═════ PROVIDED INFORMATION ═════

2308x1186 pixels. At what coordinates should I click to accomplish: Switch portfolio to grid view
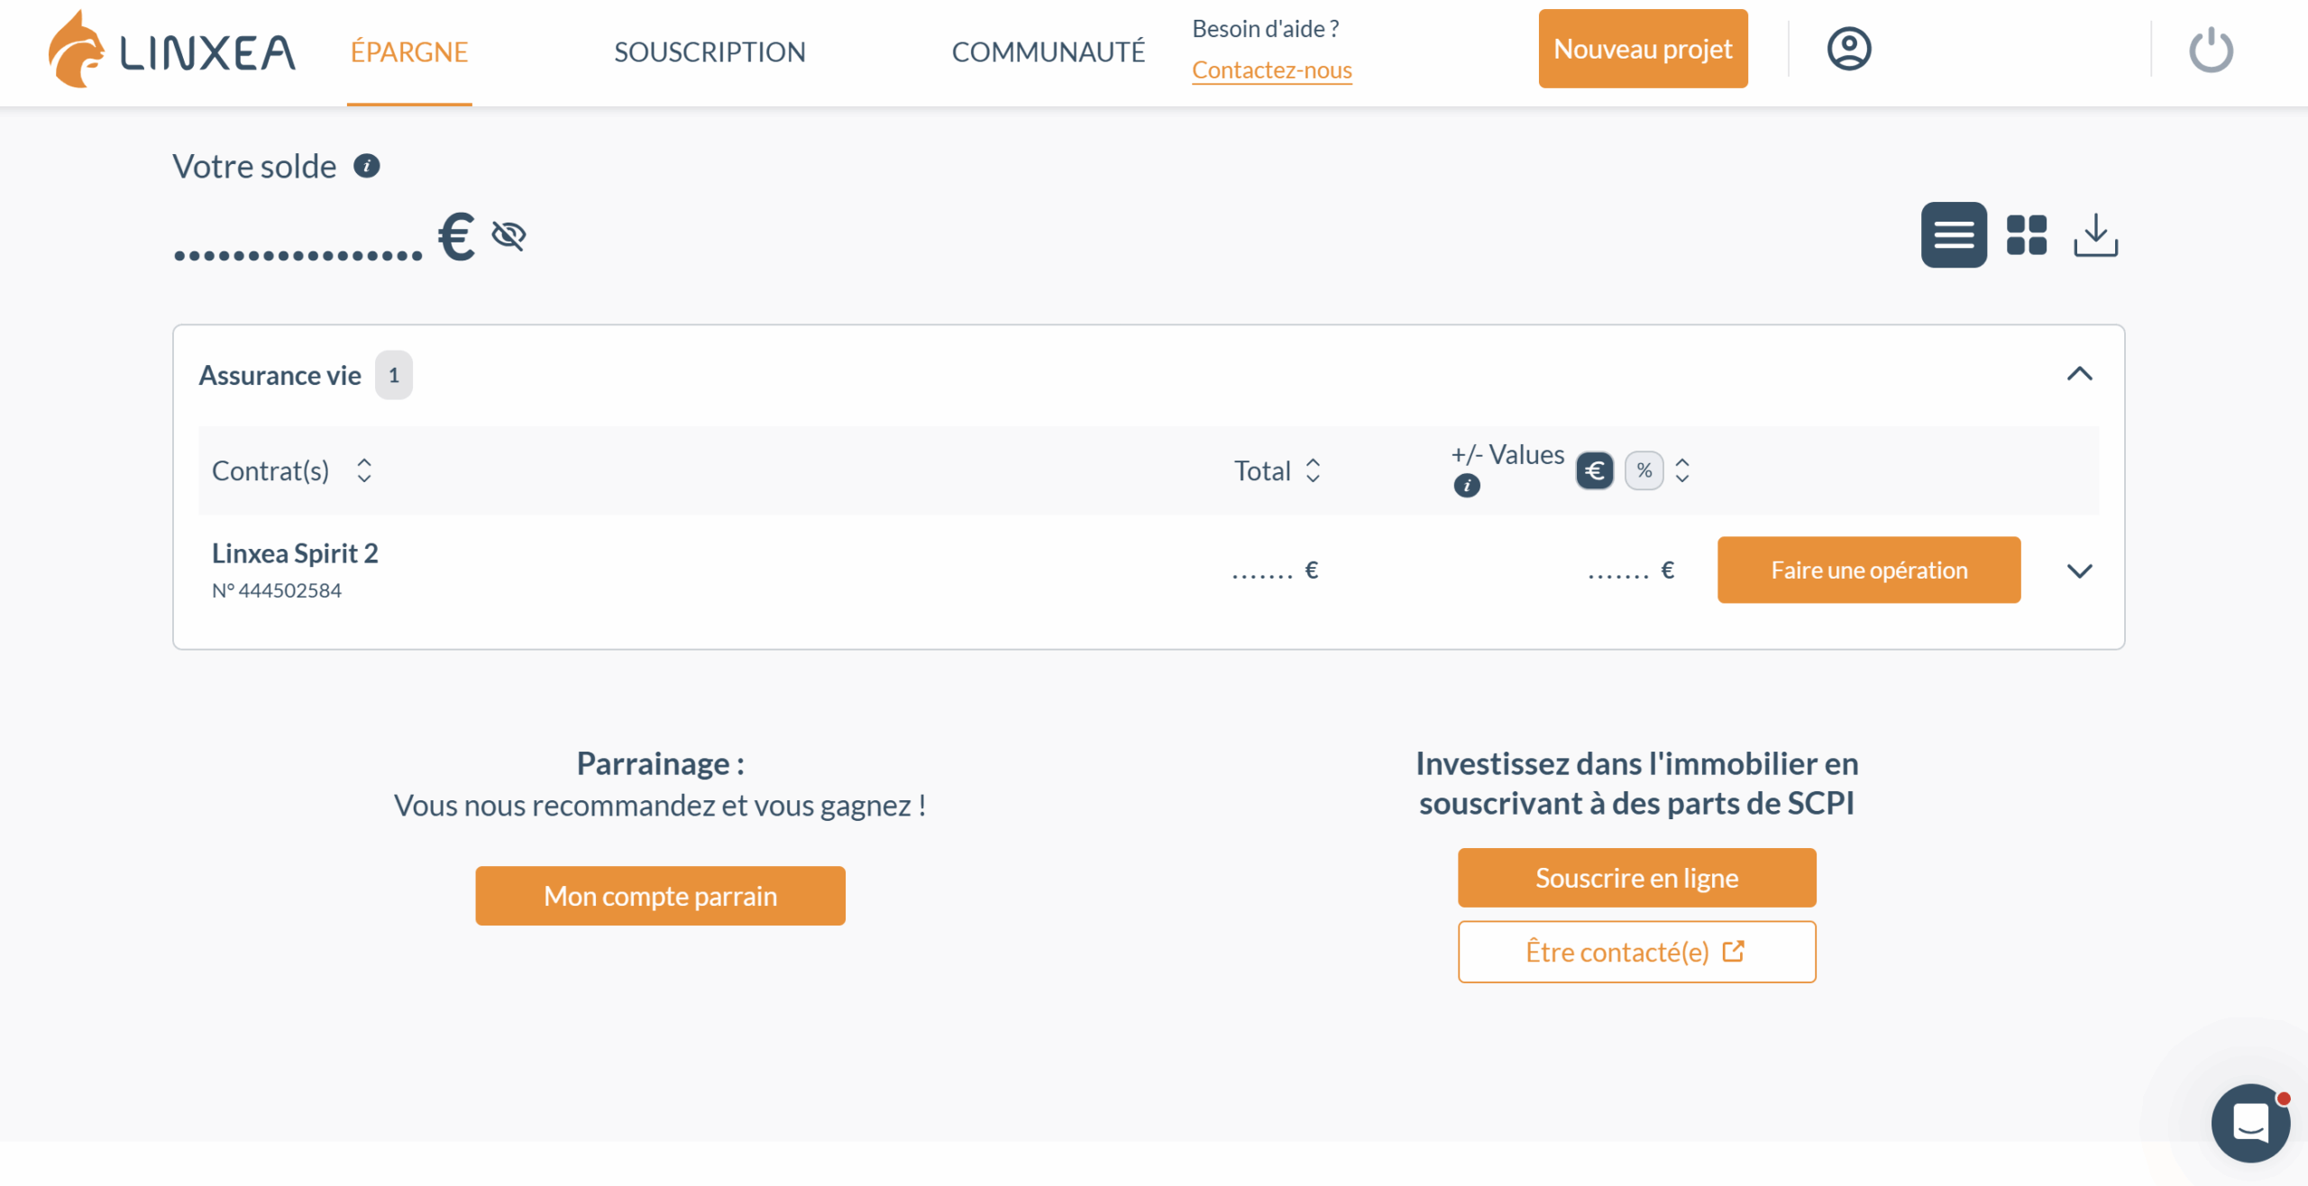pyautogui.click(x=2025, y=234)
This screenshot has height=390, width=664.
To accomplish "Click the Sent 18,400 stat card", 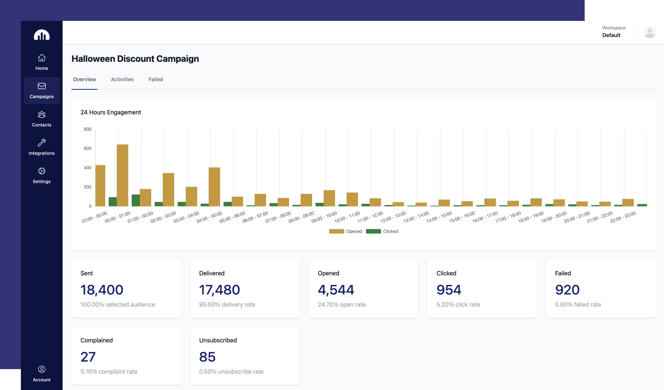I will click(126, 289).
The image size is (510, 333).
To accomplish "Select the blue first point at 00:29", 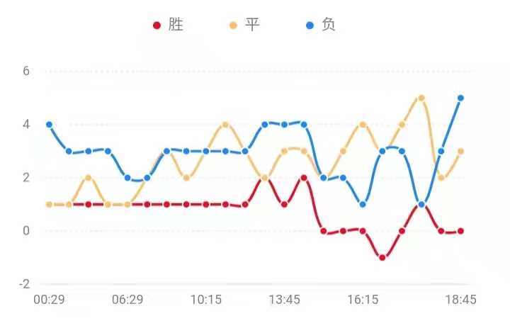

═════

§ **TASK DESCRIPTION**:
Can you update the items from the line with "The image size is (510, 333)." through the end of the items, swapping "blue" for "red" and changing nothing else? Leave the pictures out of your version.

§ **THE RESULT**:
The image size is (510, 333).
To accomplish "Select the red first point at 00:29", 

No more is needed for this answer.